**TO DO**
A - According to the laminated flooring text, which discrete layers make up the flooring member 10?
B - Continue the laminated flooring text from the point where it ends.

**SOURCE**
These and other features of the embodiments of the invention will become more apparent in the following detailed description in which reference is made to the appended drawings wherein:

FIG. 1 is a perspective view of an embodiment of the laminated flooring member according to the present invention.

FIG. 2 is a section taken along lines 2-2 in FIG. 1.

FIG. 3 is a perspective cut-away view of an embodiment of the laminated flooring panel according to the present invention.

FIG. 4 is a perspective view of a plurality of the laminated flooring members of the present invention assembled to form a portion of a floor system.

FIG. 5 is a cross-sectioned side elevational view of the laminated flooring panel according to the present invention, showing a “snap fit” tongue and groove side profile on the peripheral edges of the substrate.

DETAILED DESCRIPTION OF THE INVENTION

Before the present articles, devices, assemblies and/or methods are disclosed and described, it is to be understood that this invention is not limited to the specific articles, devices, assemblies and/or methods disclosed unless otherwise specified, as such may, of course, vary. It is also to be understood that the terminology used herein is for the purpose of describing particular embodiments only and is not intended to be limiting.

As used herein, the singular forms “a,” “an” and “the” include plural referents unless the context clearly dictates otherwise. The embodiments are described with reference to the figures, in which like numbers indicate like parts throughout the figures.

Ranges may be expressed herein as from “about” one particular value, and/or to “about” another particular value. When such a range is expressed, another embodiment includes from the one particular value and/or to the other particular value. Similarly, when values are expressed as approximations, by use of the antecedent “about,” it will be understood that the particular value forms another embodiment. It will be further understood that the endpoints of each of the ranges are significant both in relation to the other endpoint, and independently of the other endpoint.

Referring to FIGS. 2-3, the present invention, in one embodiment, is a laminated flooring member 10. In the illustrated embodiment, the laminated flooring member 10 is manufactured from natural, recycled, synthetic materials, and/or the like. The flooring member 10 comprises a plurality of discrete layers, including a wear layer 12, a decorative layer 14, a core 16 and a backing balancing layer 24. In one aspect, the core 16 can comprise fiberboard. In one embodiment of the invention, the core comprises high density fiberboard having a density of about and between 850 kg/m3 to about 1100 kg/m3, more particularly about and between 900 kg/m3 to about 1050 kg/m3, and still more particularly about and between 920 kg/m3 to about 1000 kg/m3. In an additional aspect, the core has a maximum thickness swelling of about and between 6% to about 10%, more particularly about and between 7% to about 9%, and still more particularly less than or about 8%. In a further aspect, the core will have an internal bond and a surface bond of about and between 1.6 N/m3 to about 2.1 N/m3, more particularly about and between 1.75 N/m3 to about 1.95 N/m3, and still more particularly greater than or about 1.8 N/m3.

[Rows of pointing data]
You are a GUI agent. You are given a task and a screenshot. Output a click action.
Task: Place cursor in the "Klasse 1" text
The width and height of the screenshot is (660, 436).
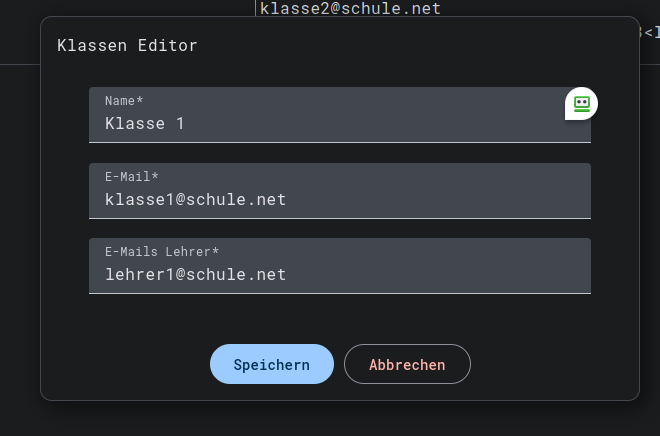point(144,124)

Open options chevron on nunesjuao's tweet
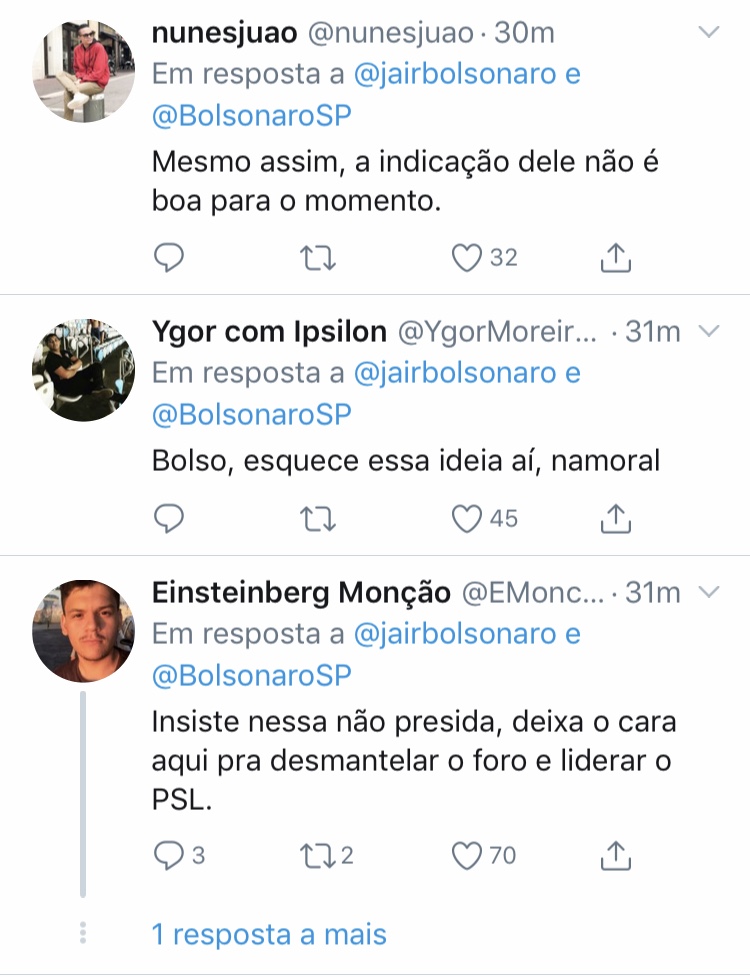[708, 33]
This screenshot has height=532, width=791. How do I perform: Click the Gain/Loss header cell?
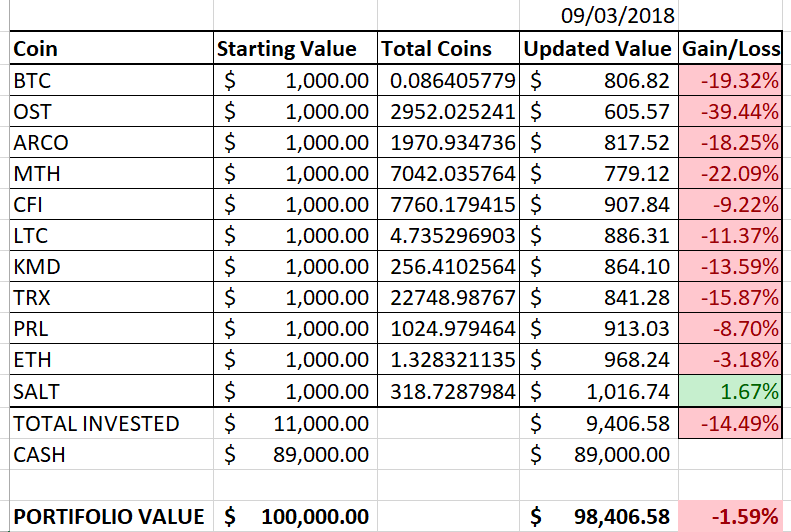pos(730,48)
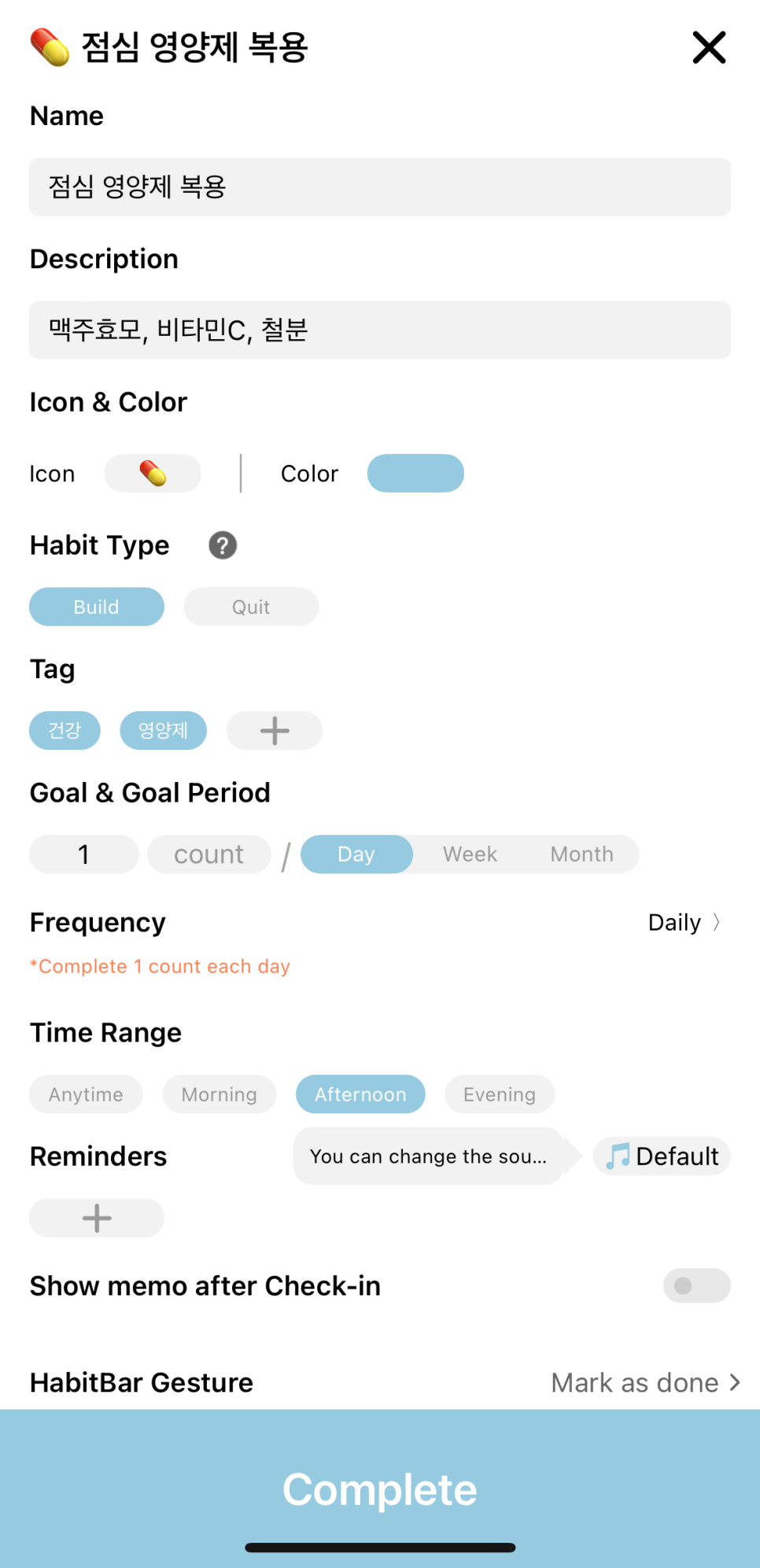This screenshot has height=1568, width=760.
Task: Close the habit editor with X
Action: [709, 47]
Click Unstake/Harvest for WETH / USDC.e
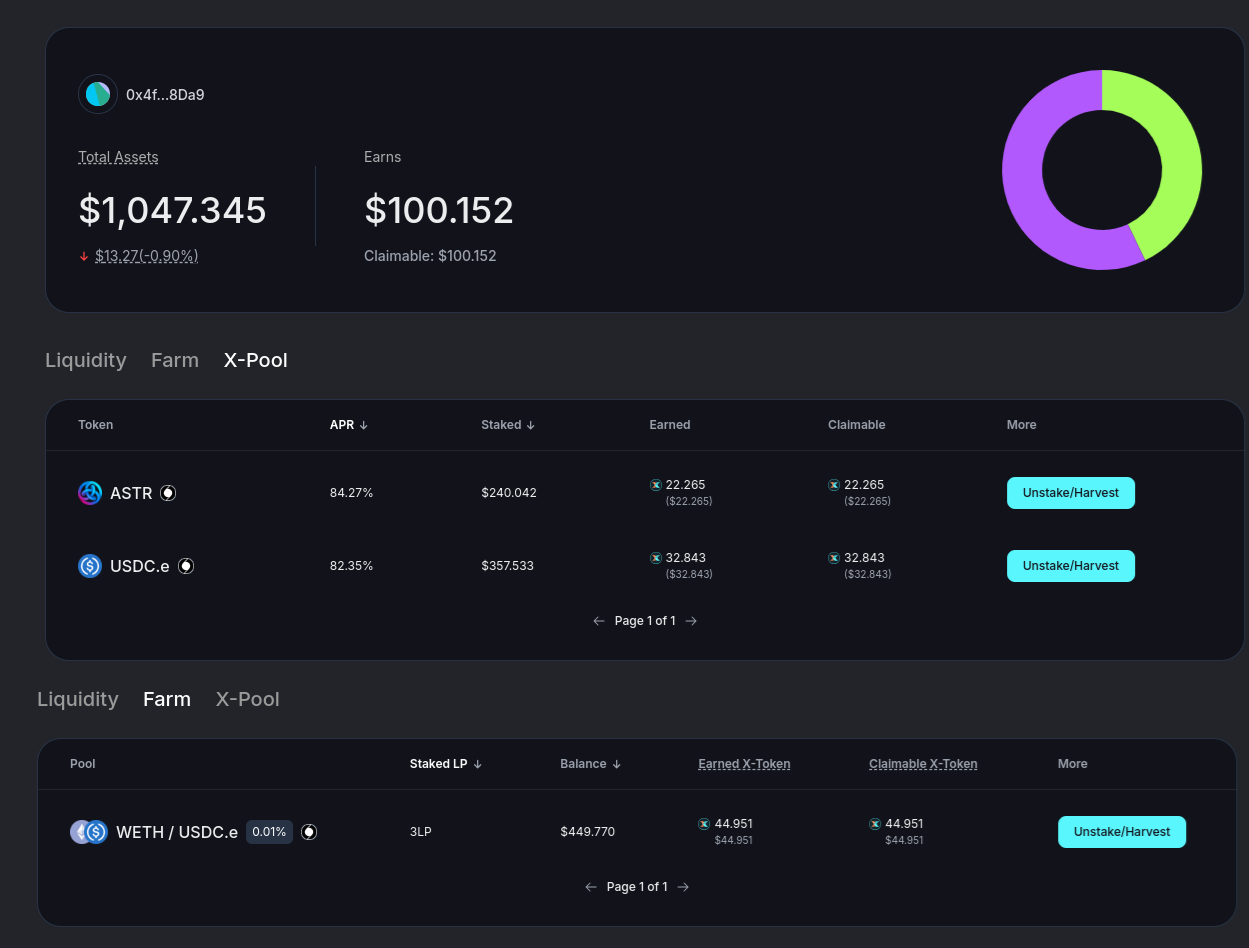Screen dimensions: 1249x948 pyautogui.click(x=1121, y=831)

**THE REPLIES**
A - A wear layer 12, a decorative layer 14, a core 16 and a backing balancing layer 24.

B -
In one aspect, the core will preferably have a modulus of rupture of about and between 30 N/m3 to about 60 N/m3, more particularly about and between 35 N/m3 to about 55 N/m3, and still more particularly greater than or about 45 N/m3. In another aspect, the preferred modulus of elasticity of the core of the flooring member is about and between 3500 N/m3 to about 6000 N/m3, more particularly about and between 4200 N/m3 to about 5200 N/m3, and still more particularly greater than or about 4500 N/m3. In other contemplated embodiments, cores 16 of different materials or having different properties may be utilized, including, for example and not meant to be limiting, other timber-based products, such as, for example, plywood, chipboard, particleboard, or the like. In one example, the core material has an overall thickness of about and between 7.5 mm to about 8 mm and is available in conventional lengths and widths.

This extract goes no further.